What Gets Masked Automatically
Session Replay
| Rule | Behavior |
|---|---|
<input type="password"> | Value replaced with [MASKED] — never captured |
data-seestack-mask attribute | Entire element content masked |
seestack-mask CSS class | Entire element content masked |
| Clipboard events | Never captured (paste may contain sensitive data) |
HTTP Monitoring
| Rule | Behavior |
|---|---|
Authorization header | Stripped before recording |
Cookie header | Stripped before recording |
X-SeeStack-Key header | Stripped before recording |
X-API-Key header | Stripped before recording |
X-Auth-Token header | Stripped before recording |
Query params: token, key, secret, password, auth, api_key | Replaced with [FILTERED] |
Error Tracking
| Rule | Behavior |
|---|---|
| Database connection strings | Never included in error metadata |
| SQL with parameter values | Parameter values sanitized |
Log Ingestion
| Rule | Behavior |
|---|---|
Metadata fields named password, secret, token, key, authorization | Values masked before sending |
Marking Elements for Masking
Use the data-seestack-mask attribute or the seestack-mask CSS class on any HTML element to ensure its content is never captured by session replay:
<!-- Attribute-based masking -->
<input type="text" name="ssn" data-seestack-mask />
<div data-seestack-mask>
Credit card: 4242 **** **** 1234
</div>
<!-- Class-based masking -->
<div class="seestack-mask">
Sensitive information here
</div>URL Query Parameter Stripping
HTTP monitoring and session replay automatically strip query parameters that match sensitive patterns:
// Before masking
https://api.example.com/auth?token=eyJhbGc...&redirect=/dashboard
// After masking
https://api.example.com/auth?token=[FILTERED]&redirect=/dashboardParameters matching these keywords are stripped: token, key, secret, password, auth, api_key.
HTTPS Enforcement
All SDK communication must use HTTPS. The SDK will refuse to send data over plain HTTP in production environments.

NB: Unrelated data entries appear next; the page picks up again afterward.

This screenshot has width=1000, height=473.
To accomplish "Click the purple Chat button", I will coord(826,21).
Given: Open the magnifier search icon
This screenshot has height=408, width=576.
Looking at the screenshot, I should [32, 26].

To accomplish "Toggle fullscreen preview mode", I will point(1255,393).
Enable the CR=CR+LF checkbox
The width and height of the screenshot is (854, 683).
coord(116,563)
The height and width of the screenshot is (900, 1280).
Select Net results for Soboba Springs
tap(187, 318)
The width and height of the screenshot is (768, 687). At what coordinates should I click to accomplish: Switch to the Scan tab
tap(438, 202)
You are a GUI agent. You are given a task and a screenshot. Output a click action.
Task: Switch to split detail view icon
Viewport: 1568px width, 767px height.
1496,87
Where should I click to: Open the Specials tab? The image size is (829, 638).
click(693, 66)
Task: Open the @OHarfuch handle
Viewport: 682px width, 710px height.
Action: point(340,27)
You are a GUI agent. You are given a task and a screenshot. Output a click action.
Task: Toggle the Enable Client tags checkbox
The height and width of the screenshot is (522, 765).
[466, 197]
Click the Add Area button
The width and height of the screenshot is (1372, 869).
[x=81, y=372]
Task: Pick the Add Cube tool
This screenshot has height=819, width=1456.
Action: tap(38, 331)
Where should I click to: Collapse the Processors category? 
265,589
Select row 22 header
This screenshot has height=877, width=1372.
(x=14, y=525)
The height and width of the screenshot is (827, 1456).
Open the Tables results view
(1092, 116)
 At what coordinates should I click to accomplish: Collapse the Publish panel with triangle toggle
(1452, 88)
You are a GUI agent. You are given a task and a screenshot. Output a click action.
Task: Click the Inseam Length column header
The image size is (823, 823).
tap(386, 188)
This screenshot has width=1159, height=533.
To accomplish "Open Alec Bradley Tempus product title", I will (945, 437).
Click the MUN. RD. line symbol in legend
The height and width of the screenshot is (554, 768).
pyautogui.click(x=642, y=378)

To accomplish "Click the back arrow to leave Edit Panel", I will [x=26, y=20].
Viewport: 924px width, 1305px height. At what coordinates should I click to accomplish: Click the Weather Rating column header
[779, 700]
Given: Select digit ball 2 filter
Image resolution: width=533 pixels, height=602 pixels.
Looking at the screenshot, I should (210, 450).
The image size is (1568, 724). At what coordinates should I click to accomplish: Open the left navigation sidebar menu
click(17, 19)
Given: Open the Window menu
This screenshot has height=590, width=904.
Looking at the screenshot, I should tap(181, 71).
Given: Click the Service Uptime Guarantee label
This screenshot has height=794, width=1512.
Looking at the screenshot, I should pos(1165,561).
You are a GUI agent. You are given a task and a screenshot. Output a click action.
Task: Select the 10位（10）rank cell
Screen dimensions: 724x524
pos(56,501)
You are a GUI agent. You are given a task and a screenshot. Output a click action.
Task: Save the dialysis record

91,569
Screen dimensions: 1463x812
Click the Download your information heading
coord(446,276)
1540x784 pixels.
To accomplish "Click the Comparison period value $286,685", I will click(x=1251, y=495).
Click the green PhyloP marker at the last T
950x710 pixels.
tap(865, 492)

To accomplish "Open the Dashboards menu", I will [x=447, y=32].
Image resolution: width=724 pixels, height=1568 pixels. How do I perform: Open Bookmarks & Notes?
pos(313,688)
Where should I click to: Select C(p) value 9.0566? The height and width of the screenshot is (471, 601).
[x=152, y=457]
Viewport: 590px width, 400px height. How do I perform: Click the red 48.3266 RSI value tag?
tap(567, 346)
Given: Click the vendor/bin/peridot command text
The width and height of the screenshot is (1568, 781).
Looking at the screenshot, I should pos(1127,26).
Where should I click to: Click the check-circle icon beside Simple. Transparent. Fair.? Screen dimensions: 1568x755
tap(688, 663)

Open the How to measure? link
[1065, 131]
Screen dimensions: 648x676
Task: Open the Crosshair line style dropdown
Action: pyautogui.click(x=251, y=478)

TLS certificates are validated on every request.
API Key Protection
The API key is never written to logs or console output unless debug: true is explicitly enabled. Even in debug mode, the key is only visible in HTTP request headers — it is never logged as a standalone value.
Best Practices
- Use
data-seestack-maskliberally — when in doubt, mask it. There is no performance cost to masking. - Never put PII in arbitrary metadata fields like error or log metadata unless necessary for debugging.
- Review captured data in the SeeStack dashboard periodically to ensure no sensitive information is leaking through.
- Use environment variables for your API key — never hardcode it in source files that may be committed to version control.